Программный продукт Hailstorm разрекламирован как «средство поиска неисправностей в работе программ», основанный на методах, схожих с методами CHAM сканера Retina, предоставляющими исследователю дополнительные возможности. В состав Hailstorm входят написанная на языке Perl машина сценариев и инструментальные средства создания практически любых тестов поиска аномалий в приложениях. Продукт Hailstorm почти не ограничен в потенциальных возможностях поиска ошибок в программе, но требует квалификации в этой области. Программный продукт Hailstorm можно приобрести по адресу www.clicktosecure.com.
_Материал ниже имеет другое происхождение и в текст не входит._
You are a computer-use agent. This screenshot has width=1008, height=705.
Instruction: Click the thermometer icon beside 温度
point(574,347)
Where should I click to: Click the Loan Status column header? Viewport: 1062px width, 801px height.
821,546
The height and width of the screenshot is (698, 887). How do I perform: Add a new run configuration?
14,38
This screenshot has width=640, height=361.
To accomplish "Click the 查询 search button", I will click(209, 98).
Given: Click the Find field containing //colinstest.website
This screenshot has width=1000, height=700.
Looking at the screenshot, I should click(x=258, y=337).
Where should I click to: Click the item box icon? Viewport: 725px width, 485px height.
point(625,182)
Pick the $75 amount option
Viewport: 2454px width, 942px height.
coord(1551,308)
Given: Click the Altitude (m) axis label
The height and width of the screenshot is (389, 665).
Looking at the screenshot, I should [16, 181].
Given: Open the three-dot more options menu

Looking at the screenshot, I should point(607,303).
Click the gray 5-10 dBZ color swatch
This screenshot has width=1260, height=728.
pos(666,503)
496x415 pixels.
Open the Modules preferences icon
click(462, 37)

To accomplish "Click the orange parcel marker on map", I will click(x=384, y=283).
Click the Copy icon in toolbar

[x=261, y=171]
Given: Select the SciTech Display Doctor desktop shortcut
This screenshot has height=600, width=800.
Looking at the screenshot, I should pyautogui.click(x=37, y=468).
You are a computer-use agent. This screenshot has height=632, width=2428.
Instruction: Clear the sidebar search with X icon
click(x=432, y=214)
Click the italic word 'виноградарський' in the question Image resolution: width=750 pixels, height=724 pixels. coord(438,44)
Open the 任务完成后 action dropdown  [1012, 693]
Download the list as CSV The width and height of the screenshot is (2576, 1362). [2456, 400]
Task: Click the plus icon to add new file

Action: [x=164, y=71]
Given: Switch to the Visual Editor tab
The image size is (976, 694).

Программа-посредник протокола HTTP (прокси-HTTP) Pudding написана Рольфом Теммингом (Roelef Temmingh) на языке Perl. Программа Pudding позволяет внести закодированные хитроумные вставки в проходящие через нее унифицированные указатели информационных ресурсов URL в запросах по протоколу HTTP вне зависимости от источника запросов: Web-браузера пользователя или инструментария оценки работы сети. Наиболее широко в программе используются кодировки UTF-8/Unicode. Программа Pudding может быть использована для уклонения от систем обнаружения вторжений IDS. Она доступна по адресу www.securityfocus.com/tools/1960.

Резюме

Проблемы безопасности возникают преимущественно из-за непредвиденных действий злоумышленника по отношению к приложению c целью обмана системы безопасности, логики работы приложения и т. д. Переполнение буфера происходит при пересылке в него большего количества данных, чем предусматривалось разработчиком программы. В результате изменения запроса SQL в запрос добавляются дополнительные команды SQL. К сожалению, во многих приложениях не предусмотрена даже простейшая фильтрация неверных данных. Похвалы достойны те, которые выполняет ее. Фильтрация данных позволит выиграть отдельные сражения, но не всю войну в целом. Для разработки действительно надежного и безопасного приложения следует сместить центр усилий от «удаления плохого» к «сохранению хорошего». Только тогда приложение сможет противостоять различным неправильным, поврежденным или непредсказуемым либо непредвиденным данным.

Непредсказуемые данные могут поразить любое приложение, начиная от программ c интерфейсом командной строки и заканчивая Web-приложениями интерфейса CGI, работающими в оперативном режиме. Процедуры аутентификации, сравнения данных и формирования SQL-запросов уязвимы по своей сути. Для определения уязвимости приложения широко используется метод «черного ящика», который позволяет найти, или, как некоторые говорят, разгадать, хитроумные уловки в конструкции приложения, изучая реакцию приложения на входные данные. Просмотр исходного текста программ приложения (подход, при котором программный код приложения внимательно анализируется c целью выявления уязвимостей) сулит исследователю больше выгоды.

К счастью, противостояние непредвиденным данным – не та область, где каждый сам за себя. В большинстве из общедоступных языков программирования (Perl, CFML и PHP) предусмотрены средства противодействия непредвиденным и поврежденным данным пользователя. Вдобавок ко всему есть еще дополнительные инструментальные средства, которые оказывают широкий спектр услуг исследователю от анализа исходного текста программ и выявления в нем уязвимостей до оказания помощи по правильному применению метода «черного ящика».

В заключение следует особо отметить, что неверные данные являются серьезной проблемой. Поэтому программистам следует внимательно относиться к вопросам корректной обработки неверных данных пользователя и исключить появление непредвиденных данных.